EXERCISE INSTRUCTIONS: How many lines below contain the string "this"? Reply with the figure and no further words.

INPUT RECORDS:

+++

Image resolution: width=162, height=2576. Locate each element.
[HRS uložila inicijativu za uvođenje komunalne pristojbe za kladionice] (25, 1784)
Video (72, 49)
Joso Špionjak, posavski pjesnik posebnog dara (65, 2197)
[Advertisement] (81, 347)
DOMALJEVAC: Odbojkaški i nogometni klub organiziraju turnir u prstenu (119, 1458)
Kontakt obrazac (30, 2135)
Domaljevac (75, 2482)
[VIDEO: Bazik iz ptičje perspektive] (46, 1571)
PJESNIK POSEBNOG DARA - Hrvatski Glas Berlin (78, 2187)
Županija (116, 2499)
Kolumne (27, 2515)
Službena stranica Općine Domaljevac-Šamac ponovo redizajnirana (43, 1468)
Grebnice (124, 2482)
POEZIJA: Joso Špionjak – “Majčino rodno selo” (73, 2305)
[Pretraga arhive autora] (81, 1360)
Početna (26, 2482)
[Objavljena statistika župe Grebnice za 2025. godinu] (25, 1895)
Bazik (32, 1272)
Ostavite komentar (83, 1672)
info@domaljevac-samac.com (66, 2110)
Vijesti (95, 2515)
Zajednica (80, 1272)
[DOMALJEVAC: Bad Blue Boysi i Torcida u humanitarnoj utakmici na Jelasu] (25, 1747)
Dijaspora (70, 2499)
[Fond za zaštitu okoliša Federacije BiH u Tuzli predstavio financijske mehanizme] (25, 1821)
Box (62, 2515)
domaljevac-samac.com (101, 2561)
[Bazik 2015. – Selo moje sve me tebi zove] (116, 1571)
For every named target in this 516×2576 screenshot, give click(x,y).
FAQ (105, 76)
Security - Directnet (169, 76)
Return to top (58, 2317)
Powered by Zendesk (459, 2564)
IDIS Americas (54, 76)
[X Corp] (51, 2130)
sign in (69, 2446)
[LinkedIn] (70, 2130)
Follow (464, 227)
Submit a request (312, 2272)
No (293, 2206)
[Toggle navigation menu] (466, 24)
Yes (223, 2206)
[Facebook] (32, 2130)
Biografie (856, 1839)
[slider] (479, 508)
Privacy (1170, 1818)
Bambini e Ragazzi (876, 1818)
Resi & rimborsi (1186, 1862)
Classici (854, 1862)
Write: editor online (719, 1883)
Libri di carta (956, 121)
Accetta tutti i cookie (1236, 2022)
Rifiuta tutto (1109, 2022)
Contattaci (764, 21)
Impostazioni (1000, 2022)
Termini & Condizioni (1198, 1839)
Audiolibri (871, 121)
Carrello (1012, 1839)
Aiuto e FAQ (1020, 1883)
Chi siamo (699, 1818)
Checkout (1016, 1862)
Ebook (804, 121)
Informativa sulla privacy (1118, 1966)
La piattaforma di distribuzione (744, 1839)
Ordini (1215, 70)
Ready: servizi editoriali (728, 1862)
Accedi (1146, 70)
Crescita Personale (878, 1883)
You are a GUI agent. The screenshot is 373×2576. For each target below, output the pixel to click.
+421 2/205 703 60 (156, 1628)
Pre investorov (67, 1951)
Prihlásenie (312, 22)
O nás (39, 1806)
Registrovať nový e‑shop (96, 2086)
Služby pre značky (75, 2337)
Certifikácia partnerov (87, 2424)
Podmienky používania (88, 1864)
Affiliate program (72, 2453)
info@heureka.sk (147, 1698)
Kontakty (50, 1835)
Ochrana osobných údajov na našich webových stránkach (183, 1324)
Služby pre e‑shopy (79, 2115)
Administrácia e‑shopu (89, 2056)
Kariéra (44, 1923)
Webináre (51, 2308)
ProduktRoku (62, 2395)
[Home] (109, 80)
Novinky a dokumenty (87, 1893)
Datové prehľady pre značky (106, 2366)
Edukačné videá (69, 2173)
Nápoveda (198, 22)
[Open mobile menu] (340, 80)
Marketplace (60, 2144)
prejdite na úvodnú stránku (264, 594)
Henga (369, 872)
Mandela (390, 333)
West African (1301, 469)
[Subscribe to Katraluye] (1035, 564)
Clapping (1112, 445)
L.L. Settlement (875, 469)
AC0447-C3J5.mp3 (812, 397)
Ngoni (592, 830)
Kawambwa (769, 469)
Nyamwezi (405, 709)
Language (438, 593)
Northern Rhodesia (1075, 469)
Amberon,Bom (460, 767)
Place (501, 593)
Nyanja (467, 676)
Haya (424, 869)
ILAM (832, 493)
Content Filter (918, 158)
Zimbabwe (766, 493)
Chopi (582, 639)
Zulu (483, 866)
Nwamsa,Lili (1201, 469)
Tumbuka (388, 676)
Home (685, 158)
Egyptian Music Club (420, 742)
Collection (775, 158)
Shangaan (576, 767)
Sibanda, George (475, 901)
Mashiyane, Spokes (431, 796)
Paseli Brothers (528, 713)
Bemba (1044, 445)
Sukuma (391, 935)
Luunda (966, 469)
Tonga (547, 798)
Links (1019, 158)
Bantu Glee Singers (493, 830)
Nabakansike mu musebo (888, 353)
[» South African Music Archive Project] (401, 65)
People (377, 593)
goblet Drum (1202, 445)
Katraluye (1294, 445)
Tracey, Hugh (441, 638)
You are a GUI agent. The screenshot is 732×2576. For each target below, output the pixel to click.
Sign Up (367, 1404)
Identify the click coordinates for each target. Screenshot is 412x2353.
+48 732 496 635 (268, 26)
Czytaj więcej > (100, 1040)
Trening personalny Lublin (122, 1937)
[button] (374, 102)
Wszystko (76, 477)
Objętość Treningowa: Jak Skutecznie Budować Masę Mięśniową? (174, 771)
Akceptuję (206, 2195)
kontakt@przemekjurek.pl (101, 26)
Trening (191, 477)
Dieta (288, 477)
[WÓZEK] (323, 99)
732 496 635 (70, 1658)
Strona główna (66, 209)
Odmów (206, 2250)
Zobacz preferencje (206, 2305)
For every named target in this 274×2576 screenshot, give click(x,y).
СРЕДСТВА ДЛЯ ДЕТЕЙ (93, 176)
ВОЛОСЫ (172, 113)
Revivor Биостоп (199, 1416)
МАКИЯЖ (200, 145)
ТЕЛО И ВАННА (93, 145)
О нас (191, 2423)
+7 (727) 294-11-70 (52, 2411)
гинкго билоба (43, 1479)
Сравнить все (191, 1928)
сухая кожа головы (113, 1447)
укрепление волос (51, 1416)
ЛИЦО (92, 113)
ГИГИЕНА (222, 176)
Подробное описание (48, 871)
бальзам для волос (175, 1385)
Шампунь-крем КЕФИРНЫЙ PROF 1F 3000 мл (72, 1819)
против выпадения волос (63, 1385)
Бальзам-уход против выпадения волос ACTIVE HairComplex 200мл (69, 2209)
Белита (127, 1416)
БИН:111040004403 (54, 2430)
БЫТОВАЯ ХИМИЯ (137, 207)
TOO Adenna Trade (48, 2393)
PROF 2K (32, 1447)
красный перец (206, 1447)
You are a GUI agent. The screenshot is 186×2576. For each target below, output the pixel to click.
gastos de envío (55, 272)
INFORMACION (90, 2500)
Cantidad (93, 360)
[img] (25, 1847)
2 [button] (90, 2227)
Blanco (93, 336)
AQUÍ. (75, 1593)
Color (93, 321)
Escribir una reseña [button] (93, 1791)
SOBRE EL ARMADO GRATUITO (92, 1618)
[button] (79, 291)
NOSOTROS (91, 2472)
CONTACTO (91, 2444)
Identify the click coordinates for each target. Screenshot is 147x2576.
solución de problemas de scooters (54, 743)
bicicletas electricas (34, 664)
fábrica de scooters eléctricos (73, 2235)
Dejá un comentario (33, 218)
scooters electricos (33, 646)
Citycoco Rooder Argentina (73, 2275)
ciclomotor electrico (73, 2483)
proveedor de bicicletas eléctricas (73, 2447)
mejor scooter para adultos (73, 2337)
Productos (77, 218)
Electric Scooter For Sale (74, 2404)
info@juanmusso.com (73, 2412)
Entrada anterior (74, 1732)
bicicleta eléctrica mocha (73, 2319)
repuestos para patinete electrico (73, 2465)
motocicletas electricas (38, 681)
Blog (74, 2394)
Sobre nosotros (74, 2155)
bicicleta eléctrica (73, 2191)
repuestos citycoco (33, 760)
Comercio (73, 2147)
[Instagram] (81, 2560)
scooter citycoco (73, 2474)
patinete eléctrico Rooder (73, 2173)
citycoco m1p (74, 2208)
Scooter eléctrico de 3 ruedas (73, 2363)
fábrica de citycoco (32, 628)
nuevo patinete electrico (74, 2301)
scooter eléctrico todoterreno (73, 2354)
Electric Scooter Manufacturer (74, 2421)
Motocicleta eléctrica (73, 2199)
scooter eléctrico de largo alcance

+++

EXERCISE OUTPUT: 2